Stored items:
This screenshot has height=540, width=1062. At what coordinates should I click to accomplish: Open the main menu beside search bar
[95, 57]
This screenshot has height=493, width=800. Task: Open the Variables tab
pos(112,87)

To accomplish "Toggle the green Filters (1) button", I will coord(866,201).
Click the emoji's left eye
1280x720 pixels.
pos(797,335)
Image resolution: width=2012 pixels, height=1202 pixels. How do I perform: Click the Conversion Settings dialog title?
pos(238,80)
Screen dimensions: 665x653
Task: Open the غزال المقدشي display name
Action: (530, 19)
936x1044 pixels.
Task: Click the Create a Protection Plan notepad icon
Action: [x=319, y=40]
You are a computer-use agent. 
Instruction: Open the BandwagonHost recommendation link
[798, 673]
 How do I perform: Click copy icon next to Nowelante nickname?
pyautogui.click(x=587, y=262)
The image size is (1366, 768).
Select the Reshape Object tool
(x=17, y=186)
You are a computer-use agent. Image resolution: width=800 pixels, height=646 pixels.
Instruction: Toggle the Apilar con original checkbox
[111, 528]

YOUR GOAL: Give back all the data exactly as written.

SOLUTION TO THE EXERCISE:
This screenshot has height=540, width=1062. At what coordinates should I click to accomplish: Open the main menu beside search bar
[95, 57]
This screenshot has height=493, width=800. Task: Open the Variables tab
pos(112,87)

To accomplish "Toggle the green Filters (1) button", I will coord(866,201).
Click the emoji's left eye
1280x720 pixels.
pos(797,335)
Image resolution: width=2012 pixels, height=1202 pixels. How do I perform: Click the Conversion Settings dialog title?
pos(238,80)
Screen dimensions: 665x653
Task: Open the غزال المقدشي display name
Action: (530, 19)
936x1044 pixels.
Task: Click the Create a Protection Plan notepad icon
Action: [x=319, y=40]
You are a computer-use agent. 
Instruction: Open the BandwagonHost recommendation link
[798, 673]
 How do I perform: Click copy icon next to Nowelante nickname?
pyautogui.click(x=587, y=262)
The image size is (1366, 768).
Select the Reshape Object tool
(x=17, y=186)
You are a computer-use agent. Image resolution: width=800 pixels, height=646 pixels.
Instruction: Toggle the Apilar con original checkbox
[111, 528]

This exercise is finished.